In the empathy study, British researchers
recruited 16 couples. One at a time, the women were put into brain
scanners called MRI machines; the men sat nearby. The women could
see only their loved one's hand and a computer screen. The women and
men got brief electric shocks to the hand. The computer screen flashed
who would get the next shock and whether it would be mild or very
sharp. When the women got shocked, the MRI showed how their brain's
entire pain network activated, researchers reported.
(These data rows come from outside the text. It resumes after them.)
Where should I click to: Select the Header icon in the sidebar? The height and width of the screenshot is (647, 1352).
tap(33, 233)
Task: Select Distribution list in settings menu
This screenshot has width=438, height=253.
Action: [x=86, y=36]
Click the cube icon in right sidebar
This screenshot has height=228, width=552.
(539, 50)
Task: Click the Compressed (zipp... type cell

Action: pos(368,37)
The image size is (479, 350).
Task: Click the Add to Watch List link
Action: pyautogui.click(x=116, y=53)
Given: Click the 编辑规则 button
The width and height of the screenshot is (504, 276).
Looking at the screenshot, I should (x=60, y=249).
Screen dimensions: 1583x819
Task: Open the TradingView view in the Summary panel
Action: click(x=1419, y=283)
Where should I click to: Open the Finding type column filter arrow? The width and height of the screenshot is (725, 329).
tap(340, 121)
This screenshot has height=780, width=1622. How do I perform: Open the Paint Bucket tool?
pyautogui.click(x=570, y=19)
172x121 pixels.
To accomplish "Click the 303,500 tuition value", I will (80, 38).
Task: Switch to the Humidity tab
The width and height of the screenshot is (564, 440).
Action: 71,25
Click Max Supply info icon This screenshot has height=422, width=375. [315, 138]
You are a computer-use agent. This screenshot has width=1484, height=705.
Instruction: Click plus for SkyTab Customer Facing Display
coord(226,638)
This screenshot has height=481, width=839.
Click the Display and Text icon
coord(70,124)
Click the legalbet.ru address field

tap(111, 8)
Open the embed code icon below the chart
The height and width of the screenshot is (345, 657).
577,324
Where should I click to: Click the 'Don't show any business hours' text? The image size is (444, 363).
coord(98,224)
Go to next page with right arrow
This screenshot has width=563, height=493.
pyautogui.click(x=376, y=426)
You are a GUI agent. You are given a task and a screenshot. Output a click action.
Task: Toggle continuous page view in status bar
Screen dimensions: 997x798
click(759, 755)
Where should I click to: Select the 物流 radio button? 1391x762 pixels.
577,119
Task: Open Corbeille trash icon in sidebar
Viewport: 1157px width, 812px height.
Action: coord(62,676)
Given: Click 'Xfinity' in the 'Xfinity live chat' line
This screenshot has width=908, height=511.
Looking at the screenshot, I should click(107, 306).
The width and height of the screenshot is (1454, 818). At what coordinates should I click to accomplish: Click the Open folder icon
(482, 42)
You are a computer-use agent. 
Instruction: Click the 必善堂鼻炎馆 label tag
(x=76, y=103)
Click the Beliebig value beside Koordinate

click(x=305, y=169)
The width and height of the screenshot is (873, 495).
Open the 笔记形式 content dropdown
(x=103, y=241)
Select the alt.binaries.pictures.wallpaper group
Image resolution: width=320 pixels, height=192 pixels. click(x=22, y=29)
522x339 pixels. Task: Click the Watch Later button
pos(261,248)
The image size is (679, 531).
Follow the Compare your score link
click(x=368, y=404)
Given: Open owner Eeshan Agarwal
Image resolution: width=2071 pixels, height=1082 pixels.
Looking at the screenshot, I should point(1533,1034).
They registered
feeling the jolt and how much it stung, from sensory brain regions,
as well as how much it made them suffer -- the ``affective'' or emotional
regions. But when the men got shocked, part of the women's pain network
sprang into action, too -- not sensory regions but emotional ones.
They knew when the men were being shocked only by watching the computer
screen.
The lead researcher, Tania Singer of
University College of London, likened it to vivid feeling when imminent
pain is imagined and the heart speeds up before the actual sensation
arrives.
Men were not studied for their reaction to how women responded to
a shock. Singer did not tell the couples that she was studying empathy
so as not to rig the results. But she later asked the women to describe
how they felt when their partner was zapped. ``They indicated it was
as unpleasant'' when the man got zapped as when they did, Singer said.
``What they say matched what I saw in the brain activity.'' She also
rated their degree of empathy, using questions such as how easily
they cry at movies. The more empathetic their nature, the more emotional
brain activity there was. It was not ``emotional contagion,'' like
how one person's yawn can set a whole room to yawning, because the
women could see only their partner's hand, Singer said. Instead, the
women were using the same brain areas that anticipate one's own pain.
In the second study, volunteers put
inside MRI machines had either electric shocks or heat applied to
the arm. The pain activated all the expected neural pathways, researchers
from the University of Michigan and Princeton University reported.
Then, researchers smeared on a cream they said would block the pain.
In fact, it was a regular skin lotion. When the volunteers were zapped
again, they reported significantly less pain -- and pain circuits
in the brain showed they really felt better. Those were the same brain
regions that respond to painkilling medication. Then researchers spread
on cream again, this time telling the volunteers it was a placebo
-- and they hurt all over again.
Doctors long known have known the placebo
effect is real. It is one reason that they talk up the benefits of
a drug as they write the prescription. But the effect has been assumed
to be psychological, Levine said. The study provides ``a novel and
important insight into the fact that placebo is in fact due to a physiological
attenuation of the pain signal,'' he said.
As for empathy, Singer now is studying
whether people can sense a stranger's suffering as much as a loved
one's. Is empathy a learned trait or a genetic one? Her study suggests
it is a completely automatic response that varies merely in its degree,
meaning it probably is hard-wired into our brains through evolution.
After all, Singer said, empathy serves two important survival functions:
bonding between people, especially mother and child, and the ability
to predict others' actions, such as whether someone in pain is a threat.